On campus, university staff covered flowers on the South Oval so they wouldn’t freeze during the night. Everything needs to look great for the 80,000 fans expected to descend on campus today.

And that’s just the people with tickets.

For the OU student media staff, it’s been all Notre Dame all week. As Kelsey Hightower, senior producer of “OU Nightly,” and Bob Dickie, news director of “OU Nightly,” prepared for the 30-minute newscast Friday night, they were aware that the College GameDay crew was just down the block at the end of the South Oval. But the student staff had their own shots to film and students to interview.

Notre Dame hasn’t just been the biggest story all week — it’s been the only story.

Fans mingled at the GameDay tents long after the Friday afternoon interview with Sooner Coach Bob Stoops had ended.

Gordon Miller is on-site security with GameDay. He will be busy today checking the signs fans bring to the filming to make sure none of them have profanity or politics. He also checks T-shirts to keep the GameDay crowd clean and appropriate.

So far, there have been no problems here. But, then, things are just getting started.

Notre Dame fan Ralph Ferrara traveled from New Jersey for the game.

Marc Beaver traveled from Philadelphia.

“I’m a huge Sooner fan,” he said.

The two friends are staying at a local hotel on the south side of Oklahoma City. The hotels in Norman booked up too quickly for them to get rooms in town.

The Bakers are an Oklahoma City couple that have come to Norman because of GameDay. They weren’t able to snag game tickets, but they said it’s fun to be part of the atmosphere.

“We’re huge College GameDay fans,” Mrs. Baker said.

Greg Sech is a Notre Dame fan who came in from Atlanta. He’s friends with an OU alum who traveled to Norman from Denver. The friends had lunch at O’Connell’s, where they enjoyed hearing the OU chant.

Sech is staying at a local motel. He attended the Michigan game and the Miami game.

“I’m used to hostile, even unfriendly environments,” he said.

But in Oklahoma, he expects hospitality.

“We’re such big underdogs,” he said. “We’re loose.”

He hopes that relaxed feeling will lead the Fighting Irish to a victory.

At the RV park at Lloyd Noble, the university flags were out and many RVs were the sites of tailgate parties, some of which will continue right up to game time. Many fans said they were planning to eat and party Friday night on Campus Corner.

One group of grad students from Notre Dame said they got tickets a year and a half ago, as soon as the game was posted.

“We knew we had to come,” one student said. “I think it’s the tradition. You know it’s going to be a good game. College GameDay is here.
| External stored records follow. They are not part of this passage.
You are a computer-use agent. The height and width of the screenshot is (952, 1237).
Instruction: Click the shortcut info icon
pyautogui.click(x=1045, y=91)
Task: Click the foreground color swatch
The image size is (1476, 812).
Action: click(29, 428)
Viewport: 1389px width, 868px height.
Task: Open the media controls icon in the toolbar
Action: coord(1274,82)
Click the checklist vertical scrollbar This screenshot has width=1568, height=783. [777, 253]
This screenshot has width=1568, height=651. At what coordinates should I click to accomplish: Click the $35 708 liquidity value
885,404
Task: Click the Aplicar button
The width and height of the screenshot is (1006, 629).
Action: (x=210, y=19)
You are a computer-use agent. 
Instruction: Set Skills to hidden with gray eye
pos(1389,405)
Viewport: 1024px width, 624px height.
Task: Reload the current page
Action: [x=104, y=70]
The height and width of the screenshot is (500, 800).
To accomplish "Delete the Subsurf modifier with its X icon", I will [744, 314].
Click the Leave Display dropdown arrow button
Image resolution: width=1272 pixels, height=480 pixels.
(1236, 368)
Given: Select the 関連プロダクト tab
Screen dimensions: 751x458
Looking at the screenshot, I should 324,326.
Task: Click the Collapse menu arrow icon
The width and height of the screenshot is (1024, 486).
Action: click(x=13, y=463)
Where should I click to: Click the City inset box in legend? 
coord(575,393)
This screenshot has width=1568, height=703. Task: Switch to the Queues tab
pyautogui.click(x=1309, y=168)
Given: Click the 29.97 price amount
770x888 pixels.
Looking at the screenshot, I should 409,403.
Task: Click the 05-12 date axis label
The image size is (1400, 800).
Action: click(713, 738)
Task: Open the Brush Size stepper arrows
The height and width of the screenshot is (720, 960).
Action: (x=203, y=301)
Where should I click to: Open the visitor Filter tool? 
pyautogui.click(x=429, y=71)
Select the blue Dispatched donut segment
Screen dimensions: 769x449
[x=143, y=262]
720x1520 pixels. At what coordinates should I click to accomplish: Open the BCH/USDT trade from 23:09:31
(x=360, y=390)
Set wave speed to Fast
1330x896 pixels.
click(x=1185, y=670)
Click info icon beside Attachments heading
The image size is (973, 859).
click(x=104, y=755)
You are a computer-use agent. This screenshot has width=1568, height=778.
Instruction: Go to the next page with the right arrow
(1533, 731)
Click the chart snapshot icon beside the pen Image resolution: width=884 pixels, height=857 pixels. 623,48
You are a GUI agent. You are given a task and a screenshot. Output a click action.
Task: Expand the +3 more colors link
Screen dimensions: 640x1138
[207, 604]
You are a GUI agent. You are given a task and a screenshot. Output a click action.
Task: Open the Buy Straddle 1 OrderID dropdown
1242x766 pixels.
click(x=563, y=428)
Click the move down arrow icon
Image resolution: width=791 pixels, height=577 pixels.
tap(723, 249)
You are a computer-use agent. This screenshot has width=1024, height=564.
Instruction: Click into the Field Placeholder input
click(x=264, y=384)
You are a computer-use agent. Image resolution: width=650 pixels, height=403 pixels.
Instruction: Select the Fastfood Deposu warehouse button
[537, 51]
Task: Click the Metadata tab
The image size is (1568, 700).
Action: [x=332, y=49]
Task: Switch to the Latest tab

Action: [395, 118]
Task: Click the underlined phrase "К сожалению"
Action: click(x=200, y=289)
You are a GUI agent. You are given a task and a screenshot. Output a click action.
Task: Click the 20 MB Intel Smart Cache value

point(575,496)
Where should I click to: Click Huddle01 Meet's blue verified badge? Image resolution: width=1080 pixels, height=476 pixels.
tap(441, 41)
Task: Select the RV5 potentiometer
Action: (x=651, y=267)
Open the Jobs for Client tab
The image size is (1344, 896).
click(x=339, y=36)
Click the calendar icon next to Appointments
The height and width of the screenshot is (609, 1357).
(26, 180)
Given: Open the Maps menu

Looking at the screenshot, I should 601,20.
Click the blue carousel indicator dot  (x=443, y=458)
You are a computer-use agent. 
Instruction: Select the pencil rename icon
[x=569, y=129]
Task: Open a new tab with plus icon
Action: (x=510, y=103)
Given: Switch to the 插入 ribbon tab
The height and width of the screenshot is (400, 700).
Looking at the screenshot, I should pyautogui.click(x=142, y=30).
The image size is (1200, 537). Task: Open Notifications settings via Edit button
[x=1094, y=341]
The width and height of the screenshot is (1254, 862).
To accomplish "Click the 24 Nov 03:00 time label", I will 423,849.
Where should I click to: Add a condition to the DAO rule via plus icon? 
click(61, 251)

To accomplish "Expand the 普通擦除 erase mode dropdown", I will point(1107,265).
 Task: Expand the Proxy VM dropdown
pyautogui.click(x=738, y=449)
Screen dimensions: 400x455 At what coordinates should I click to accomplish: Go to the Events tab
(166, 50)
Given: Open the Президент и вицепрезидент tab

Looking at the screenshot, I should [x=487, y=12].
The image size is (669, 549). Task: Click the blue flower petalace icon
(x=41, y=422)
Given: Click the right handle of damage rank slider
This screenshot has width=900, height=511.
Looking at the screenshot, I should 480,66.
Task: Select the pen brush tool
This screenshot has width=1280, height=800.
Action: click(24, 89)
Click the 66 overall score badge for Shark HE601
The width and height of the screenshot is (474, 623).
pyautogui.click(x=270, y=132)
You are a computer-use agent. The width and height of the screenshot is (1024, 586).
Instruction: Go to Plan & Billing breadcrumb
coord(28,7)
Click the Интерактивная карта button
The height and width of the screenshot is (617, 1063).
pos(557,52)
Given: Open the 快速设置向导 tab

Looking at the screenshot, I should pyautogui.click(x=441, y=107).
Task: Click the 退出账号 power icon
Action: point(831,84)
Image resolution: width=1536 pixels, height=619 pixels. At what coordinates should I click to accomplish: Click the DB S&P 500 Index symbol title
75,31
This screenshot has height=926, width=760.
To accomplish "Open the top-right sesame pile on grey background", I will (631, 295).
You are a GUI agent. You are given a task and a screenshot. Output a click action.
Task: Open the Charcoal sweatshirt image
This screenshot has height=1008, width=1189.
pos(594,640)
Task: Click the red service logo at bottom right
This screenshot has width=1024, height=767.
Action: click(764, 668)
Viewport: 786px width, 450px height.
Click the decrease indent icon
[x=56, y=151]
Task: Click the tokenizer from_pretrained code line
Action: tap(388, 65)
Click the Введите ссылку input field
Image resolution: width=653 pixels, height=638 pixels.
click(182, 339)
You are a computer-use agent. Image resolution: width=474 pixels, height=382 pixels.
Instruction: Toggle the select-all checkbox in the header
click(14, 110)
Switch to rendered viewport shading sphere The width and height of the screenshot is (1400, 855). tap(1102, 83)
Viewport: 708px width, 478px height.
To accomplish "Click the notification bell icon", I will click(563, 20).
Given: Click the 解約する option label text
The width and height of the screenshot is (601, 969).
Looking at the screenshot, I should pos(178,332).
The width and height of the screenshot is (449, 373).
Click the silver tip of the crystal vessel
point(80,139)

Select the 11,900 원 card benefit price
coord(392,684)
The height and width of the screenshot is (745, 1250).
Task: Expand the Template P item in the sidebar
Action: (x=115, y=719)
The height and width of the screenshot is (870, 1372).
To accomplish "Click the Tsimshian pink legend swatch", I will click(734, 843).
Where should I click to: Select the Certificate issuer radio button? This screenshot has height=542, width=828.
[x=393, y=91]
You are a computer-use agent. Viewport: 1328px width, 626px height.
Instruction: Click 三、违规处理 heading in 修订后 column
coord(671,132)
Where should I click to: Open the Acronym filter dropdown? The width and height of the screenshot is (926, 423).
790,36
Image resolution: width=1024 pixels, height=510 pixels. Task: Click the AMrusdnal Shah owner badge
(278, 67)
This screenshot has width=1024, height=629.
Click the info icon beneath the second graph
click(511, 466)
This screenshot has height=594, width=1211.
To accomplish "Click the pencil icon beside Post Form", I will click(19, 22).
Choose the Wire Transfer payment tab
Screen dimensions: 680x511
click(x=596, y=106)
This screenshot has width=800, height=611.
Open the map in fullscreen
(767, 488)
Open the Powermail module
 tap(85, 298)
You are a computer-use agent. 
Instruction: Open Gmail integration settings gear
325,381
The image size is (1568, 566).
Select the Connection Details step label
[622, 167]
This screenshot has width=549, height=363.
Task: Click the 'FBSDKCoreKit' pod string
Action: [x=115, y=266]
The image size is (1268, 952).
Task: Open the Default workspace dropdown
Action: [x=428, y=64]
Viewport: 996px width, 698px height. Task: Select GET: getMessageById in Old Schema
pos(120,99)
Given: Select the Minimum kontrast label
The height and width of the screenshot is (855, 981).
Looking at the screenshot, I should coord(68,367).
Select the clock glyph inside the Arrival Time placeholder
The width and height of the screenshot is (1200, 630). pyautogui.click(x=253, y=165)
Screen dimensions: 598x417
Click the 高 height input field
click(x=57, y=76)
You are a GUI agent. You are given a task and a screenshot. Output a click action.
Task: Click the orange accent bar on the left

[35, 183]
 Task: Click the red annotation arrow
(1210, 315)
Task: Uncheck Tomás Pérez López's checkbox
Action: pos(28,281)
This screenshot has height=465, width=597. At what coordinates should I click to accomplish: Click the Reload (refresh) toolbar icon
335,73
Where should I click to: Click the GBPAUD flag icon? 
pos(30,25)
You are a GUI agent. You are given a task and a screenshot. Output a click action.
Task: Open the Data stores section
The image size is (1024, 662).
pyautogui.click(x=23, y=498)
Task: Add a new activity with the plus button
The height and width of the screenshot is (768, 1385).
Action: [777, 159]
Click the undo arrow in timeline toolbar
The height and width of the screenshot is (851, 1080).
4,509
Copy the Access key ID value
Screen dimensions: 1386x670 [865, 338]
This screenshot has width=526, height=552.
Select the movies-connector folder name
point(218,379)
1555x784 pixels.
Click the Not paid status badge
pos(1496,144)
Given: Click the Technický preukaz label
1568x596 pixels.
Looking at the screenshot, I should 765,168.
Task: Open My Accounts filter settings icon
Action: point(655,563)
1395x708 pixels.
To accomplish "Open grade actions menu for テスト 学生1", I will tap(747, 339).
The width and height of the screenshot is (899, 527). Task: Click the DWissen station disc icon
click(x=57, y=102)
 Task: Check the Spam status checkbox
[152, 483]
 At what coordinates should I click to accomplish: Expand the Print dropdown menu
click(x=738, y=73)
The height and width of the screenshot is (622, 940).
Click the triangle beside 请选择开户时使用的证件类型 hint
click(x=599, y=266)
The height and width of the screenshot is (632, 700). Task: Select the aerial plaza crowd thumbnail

You get to watch two national contenders.”

“Everyone has been very welcoming,” they said. “We really couldn’t ask for a better experience.”

One set-up bearing Notre Dame emblems is decked with American and Texan flags. There’s meat in the smoker and beer in the coolers.

“We’re Notre Dame fans who know where to get barbecue,” they said.

Another group said they drove straight through for 15 hours from South Bend, Ind.

“We’re excited to be here,” they said.


That’s the word for the weekend. And everyone is expressing, that, while they are hoping for victory for their team, they want a good game, a hard-fought game. The kind of game the two universities are known for.

It’s been years since the two teams have met, but they will meet again next year in Indiana.

“I’m coming to South Bend next year,” one OU fan told a group of Notre Dame fans. “Welcome to Oklahoma. Look for me next year at South Bend.”

And the tradition of “intermittent rivalry” continues.